[Input]
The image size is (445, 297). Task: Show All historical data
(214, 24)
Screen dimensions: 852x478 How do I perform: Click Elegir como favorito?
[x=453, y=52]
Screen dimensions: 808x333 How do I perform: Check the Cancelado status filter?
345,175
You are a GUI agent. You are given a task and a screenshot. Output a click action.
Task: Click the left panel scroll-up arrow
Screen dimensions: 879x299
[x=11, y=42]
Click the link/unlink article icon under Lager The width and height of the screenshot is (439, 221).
...
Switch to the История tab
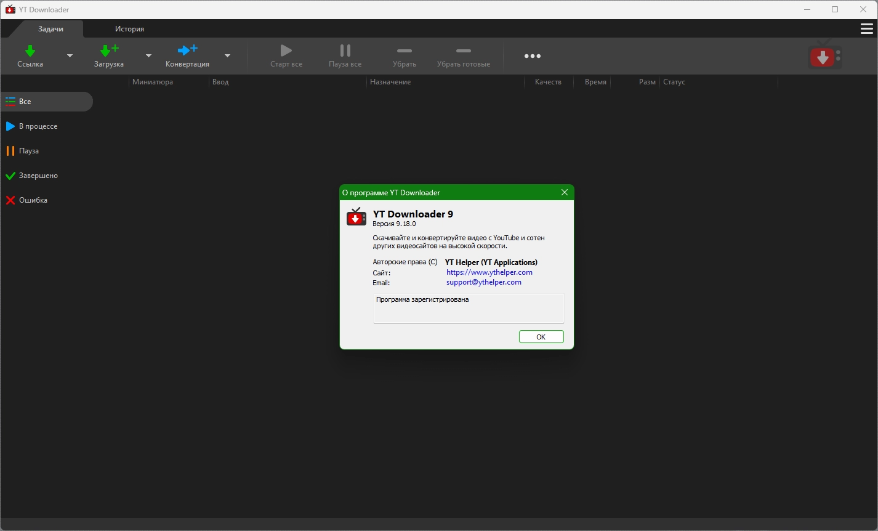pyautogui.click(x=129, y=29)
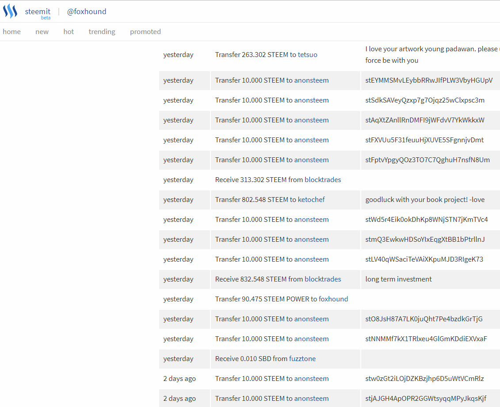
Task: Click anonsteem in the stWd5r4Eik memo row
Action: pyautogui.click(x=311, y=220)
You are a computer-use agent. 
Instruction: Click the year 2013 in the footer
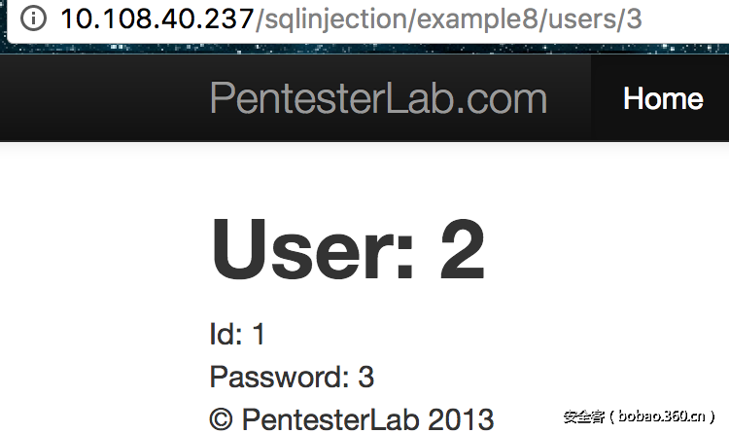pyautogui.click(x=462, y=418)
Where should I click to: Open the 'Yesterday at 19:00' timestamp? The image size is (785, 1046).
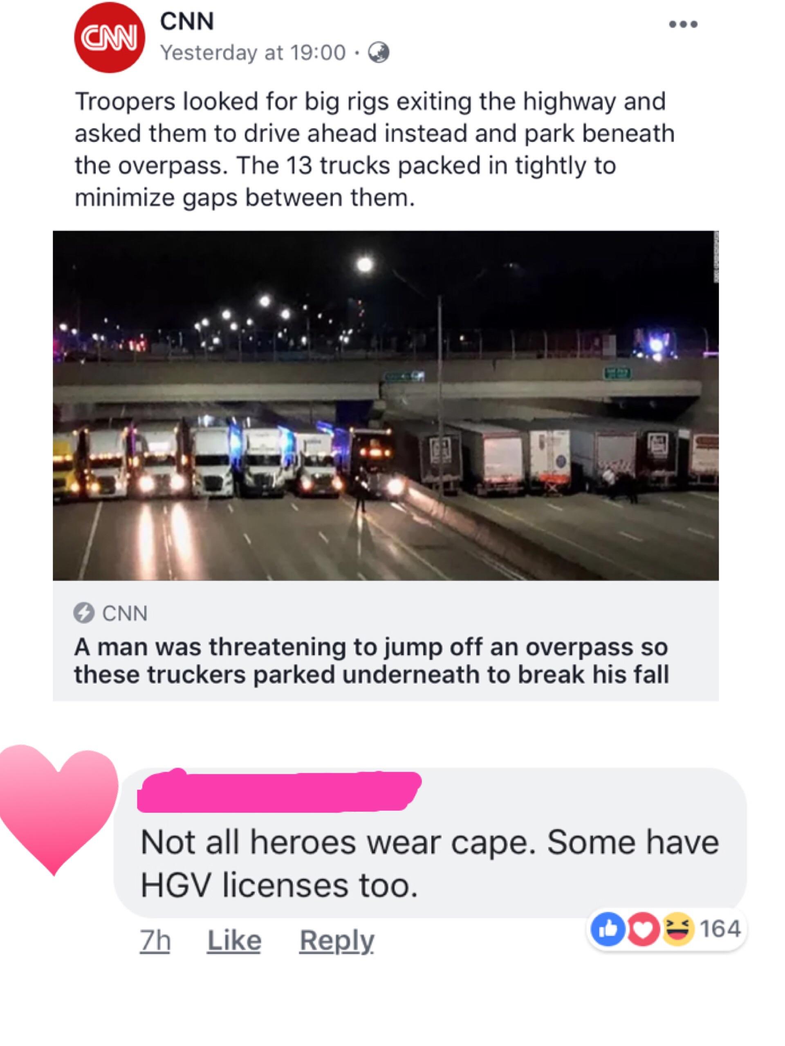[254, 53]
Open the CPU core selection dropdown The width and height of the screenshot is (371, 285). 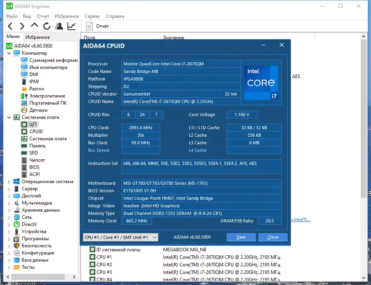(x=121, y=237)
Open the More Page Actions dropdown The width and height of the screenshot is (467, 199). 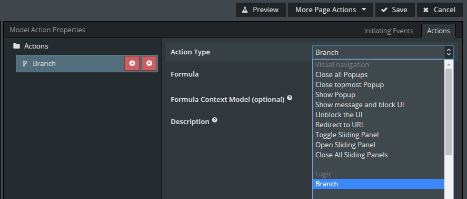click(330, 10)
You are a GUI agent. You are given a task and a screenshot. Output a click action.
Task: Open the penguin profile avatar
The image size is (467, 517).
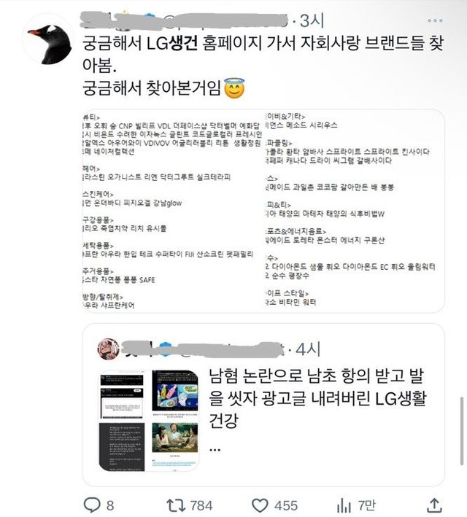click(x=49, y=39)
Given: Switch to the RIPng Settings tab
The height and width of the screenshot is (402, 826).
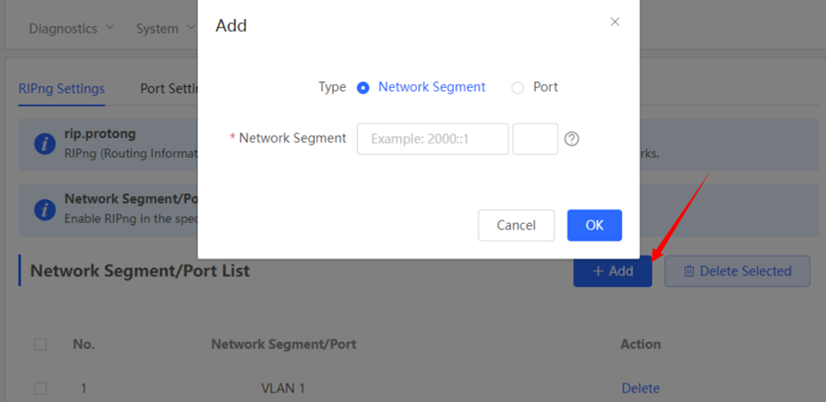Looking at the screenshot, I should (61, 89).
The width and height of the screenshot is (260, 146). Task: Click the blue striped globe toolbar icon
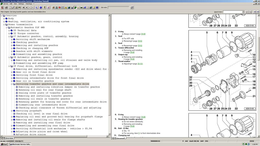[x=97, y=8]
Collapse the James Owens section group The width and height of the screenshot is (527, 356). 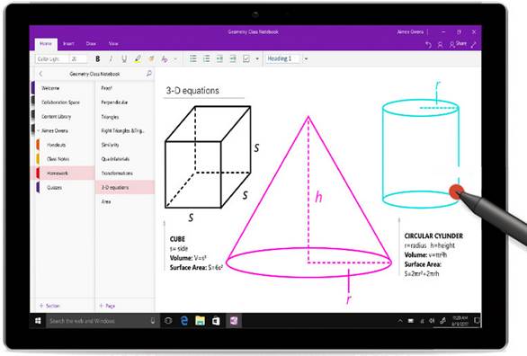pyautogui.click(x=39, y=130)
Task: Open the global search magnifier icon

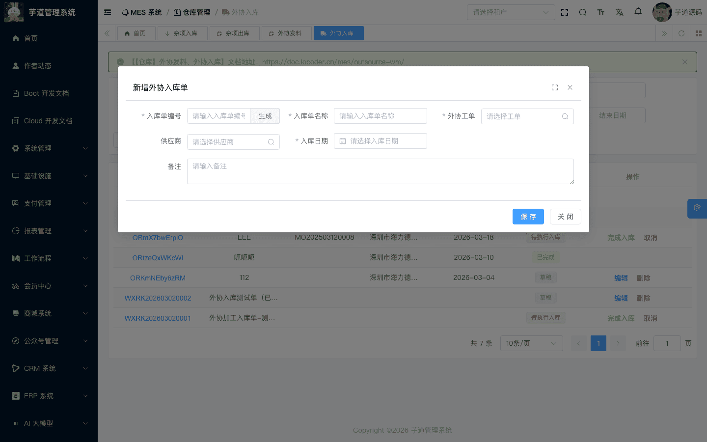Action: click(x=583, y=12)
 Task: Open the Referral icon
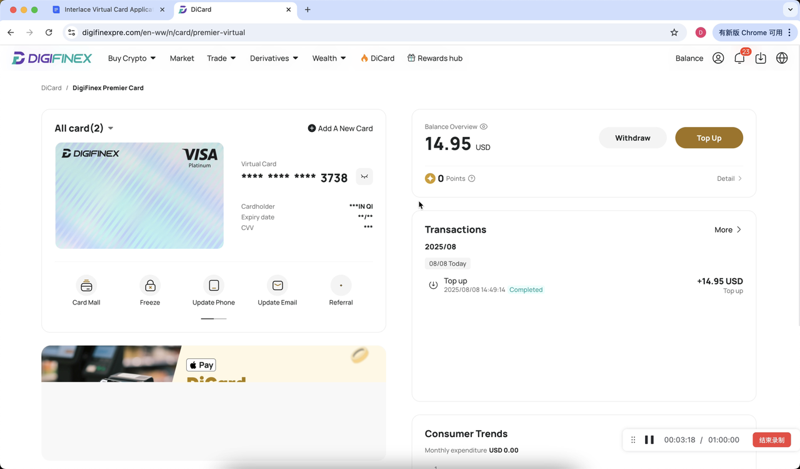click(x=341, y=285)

[Your instructions] In the records above, find the line with "Screen dimensions: 879x299"; write out exactly that line and each one after it, stopping after the line with "Click the link/unlink".

[Exercise output]
Screen dimensions: 879x299
[x=11, y=42]
Click the link/unlink article icon under Lager The width and height of the screenshot is (439, 221).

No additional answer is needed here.